Create products that will make your charity money
Do you find yourself writing yet another fundraising bid, describing yet again how important your charity’s aims are, and how effective your solution is – knowing that you’re competing with hundreds of others who all feel the same about their cause, and their solutions?
Fundraising has its place – don’t get me wrong – as does statutory funding and corporate giving. It’s essential to have a good mix – a diverse range of income. But, there is a fourth area of income potential that many charities often overlook – or perhaps don’t see as ‘charitable’: generating your own income through sales of products and services to customers. It’s trading, building a social enterprise, and dare I say it – sales…
This is often well outside of the comfort zone for most of us who work in the charity sector – after all, we didn’t choose a career in the corporate world for a reason, but there is great potential here for charities. It can lead to a more sustainable future for your charity, built on income that is unrestricted so can be invested in development, and it can raise your profile – helping your organisation to reach more beneficiaries and deepen your impact.
So how do you start? Here are 10 tips to get you on your way…
1. Understand your beneficiaries’ needs
You probably know this one quite well, but make sure this remains at the heart of your product or service design.
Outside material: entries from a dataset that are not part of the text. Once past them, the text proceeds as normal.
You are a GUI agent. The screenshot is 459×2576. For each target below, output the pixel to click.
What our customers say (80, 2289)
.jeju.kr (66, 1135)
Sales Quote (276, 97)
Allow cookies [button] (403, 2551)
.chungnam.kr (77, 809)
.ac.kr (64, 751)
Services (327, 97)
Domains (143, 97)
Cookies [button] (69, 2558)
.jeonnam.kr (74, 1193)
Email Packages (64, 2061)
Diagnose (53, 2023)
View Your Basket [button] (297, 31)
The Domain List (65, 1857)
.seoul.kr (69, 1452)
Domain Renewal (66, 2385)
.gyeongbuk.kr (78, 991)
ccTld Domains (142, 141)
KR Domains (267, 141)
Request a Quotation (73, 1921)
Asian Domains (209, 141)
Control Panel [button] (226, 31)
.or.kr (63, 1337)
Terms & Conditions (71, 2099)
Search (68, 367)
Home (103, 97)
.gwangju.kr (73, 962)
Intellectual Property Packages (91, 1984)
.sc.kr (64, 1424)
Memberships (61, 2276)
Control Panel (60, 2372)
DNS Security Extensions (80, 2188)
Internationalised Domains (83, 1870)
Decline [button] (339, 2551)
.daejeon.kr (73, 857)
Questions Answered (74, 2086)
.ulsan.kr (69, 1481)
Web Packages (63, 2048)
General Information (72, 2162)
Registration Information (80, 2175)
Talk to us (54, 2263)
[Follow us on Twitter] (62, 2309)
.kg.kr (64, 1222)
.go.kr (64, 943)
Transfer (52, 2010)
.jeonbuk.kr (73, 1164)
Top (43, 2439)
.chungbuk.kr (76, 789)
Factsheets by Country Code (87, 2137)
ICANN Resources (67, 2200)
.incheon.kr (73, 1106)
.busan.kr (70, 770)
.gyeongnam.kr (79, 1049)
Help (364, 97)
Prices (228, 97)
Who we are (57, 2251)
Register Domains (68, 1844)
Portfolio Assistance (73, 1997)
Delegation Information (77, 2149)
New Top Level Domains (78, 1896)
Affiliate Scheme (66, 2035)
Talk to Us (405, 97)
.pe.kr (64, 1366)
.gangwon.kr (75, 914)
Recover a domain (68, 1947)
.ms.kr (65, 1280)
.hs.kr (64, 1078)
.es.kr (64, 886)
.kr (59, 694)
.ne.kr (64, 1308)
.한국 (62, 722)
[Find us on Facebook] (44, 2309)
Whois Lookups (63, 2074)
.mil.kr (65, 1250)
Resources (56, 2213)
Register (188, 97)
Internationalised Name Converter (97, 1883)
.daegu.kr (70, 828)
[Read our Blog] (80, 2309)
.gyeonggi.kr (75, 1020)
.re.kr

Otherwise, it can be all too easy to drift.
2. Be clear about what your organisation wants to achieve
As above, ensuring your organisation’s aims are at the heart of what you develop is key to making sure it furthers your impact – as well as increasing your sustainability.
3. Use the great ideas you already have
Most charities have some brilliant tried and tested delivery models – but many have been shelved due to lack of funding. If you know something works, package it up in to a product that can be purchased – not just funded. If you evaluated it, what did you learn? What works, and why? What didn’t work – and what would make it better? How would you tweak it to improve it?
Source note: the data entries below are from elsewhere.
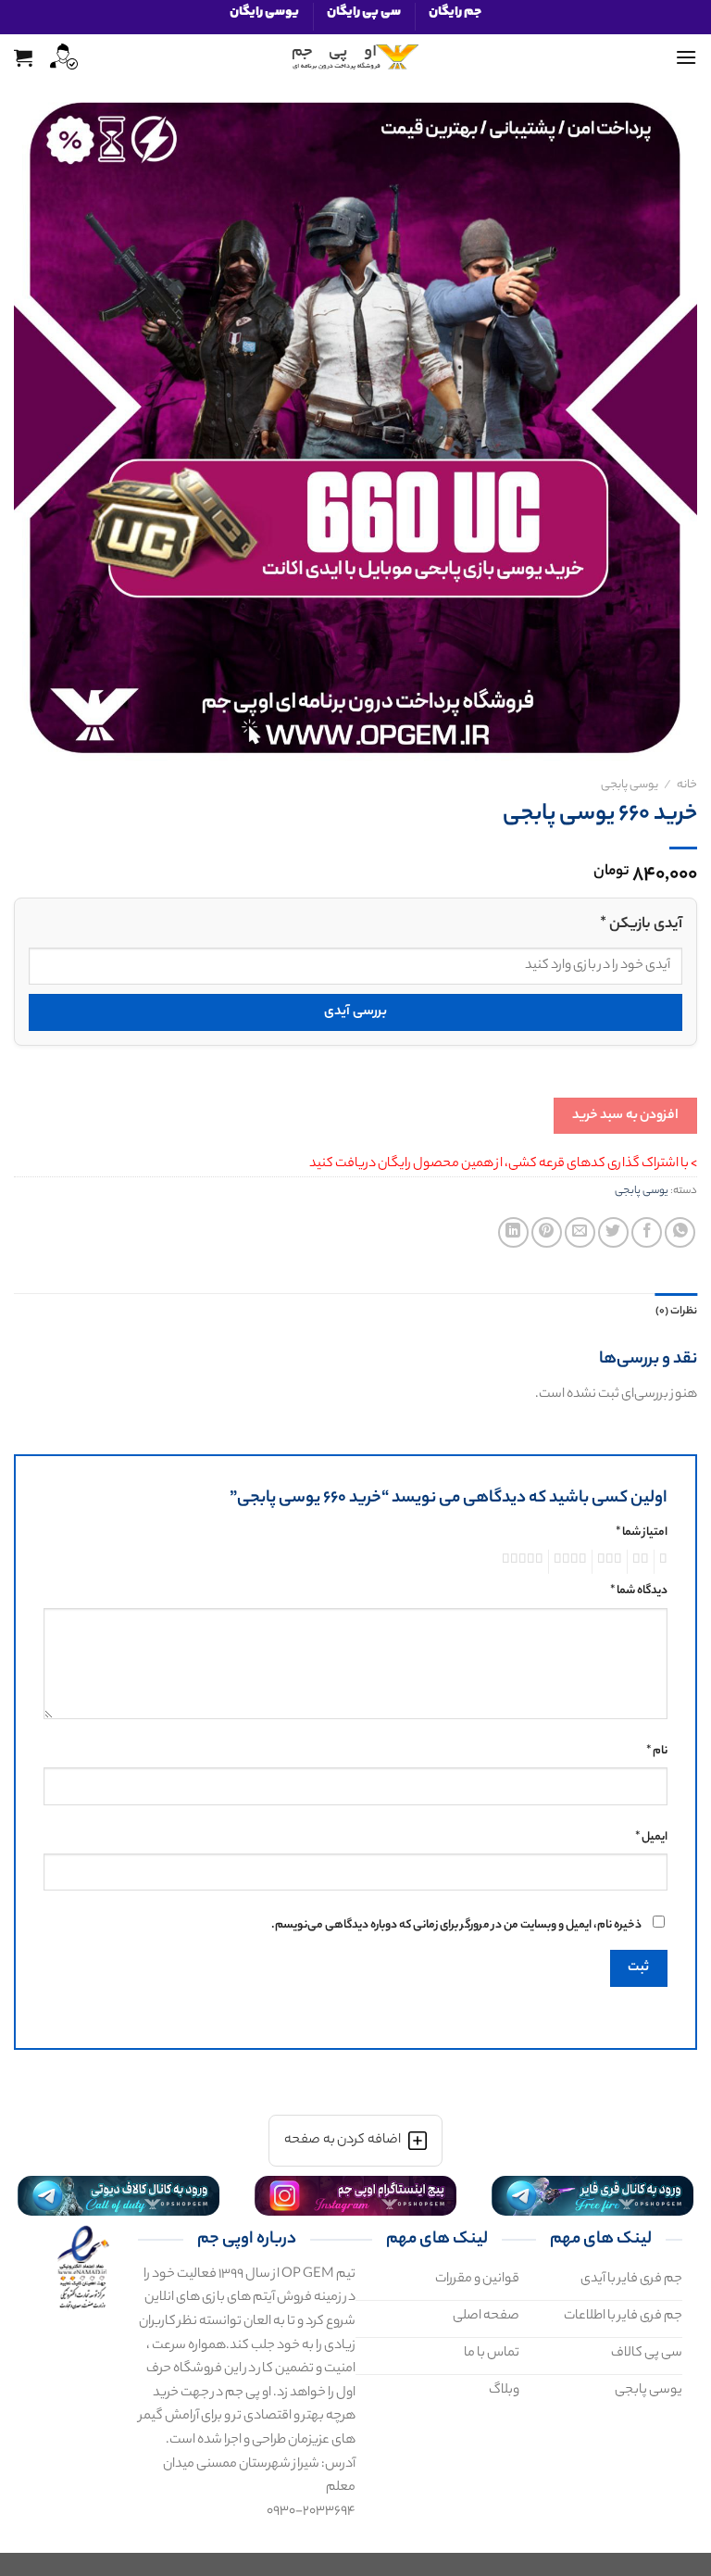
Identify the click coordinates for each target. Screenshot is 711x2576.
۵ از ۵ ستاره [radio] (525, 1562)
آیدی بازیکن (641, 924)
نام (656, 1751)
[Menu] (686, 57)
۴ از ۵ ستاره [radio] (573, 1562)
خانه (687, 785)
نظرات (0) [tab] (676, 1311)
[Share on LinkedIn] (513, 1232)
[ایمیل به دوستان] (580, 1232)
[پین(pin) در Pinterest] (546, 1232)
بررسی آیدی (355, 1012)
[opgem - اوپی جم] (355, 57)
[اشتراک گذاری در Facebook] (646, 1232)
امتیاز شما (641, 1533)
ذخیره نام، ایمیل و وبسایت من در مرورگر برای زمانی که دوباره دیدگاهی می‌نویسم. (456, 1926)
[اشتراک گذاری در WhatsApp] (680, 1232)
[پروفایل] (61, 56)
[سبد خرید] (23, 57)
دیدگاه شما (638, 1591)
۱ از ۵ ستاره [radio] (665, 1562)
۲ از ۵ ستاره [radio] (643, 1562)
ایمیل (651, 1838)
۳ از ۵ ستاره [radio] (612, 1562)
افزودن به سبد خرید (625, 1115)
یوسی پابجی (629, 785)
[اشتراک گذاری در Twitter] (613, 1232)
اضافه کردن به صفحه (342, 2141)
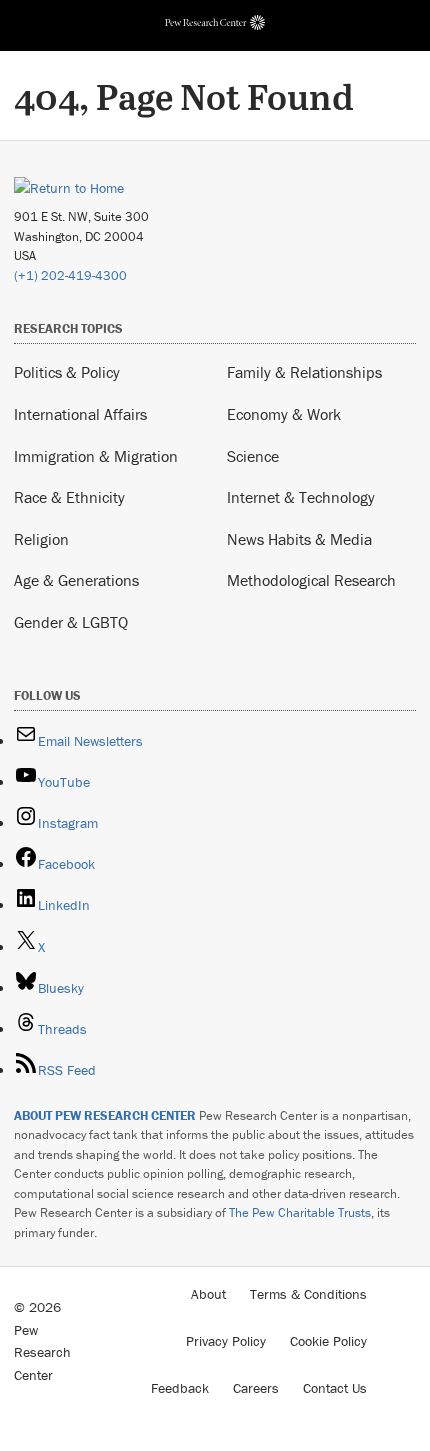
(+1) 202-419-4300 (70, 275)
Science (253, 456)
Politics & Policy (67, 372)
4. Who NEEDS your products and services?
What are the outcomes of your delivery? Who else has an interest in making these things happen? Who were you working with when the product was funded? Perhaps a statutory body, or a business sector, or another charity. These people are now your ideal customers.
5. Learn about their pains and gains
Take a market-oriented approach – that is focus on the needs and wants of your customers, and think about how you can meet them. What are they struggling with? What will make their lives easier? How can you solve their problems? What is it about your product or service that provides ‘value’ to them?
Do some market research, talk to them, dip in to their networks. Develop your product or service so that it meets these needs – but remember to keep the beneficiary needs and your organisation’s goals at the heart.
6. Talk their language
While you are researching, make a note of some of the key words, terms and priorities that your potential customers are using – and echo these in your promotional material.
Pre-empt the questions your customers will have, and answer them. Clearly articulate what you do and focus on the benefits to your customer – what they will get out of it – not the features, or what you do.
7. Tell people about it
Choose the best form of promotion for your customers – these may be different for different types of customers. They say people need to hear things at least 7 times before they buy – so use a range of approaches: digital, face to face networking, referrals, email, and don’t forget old-fashioned print! Make the most of being a charity – Google AdWords offers $10,000 per month of free advertising.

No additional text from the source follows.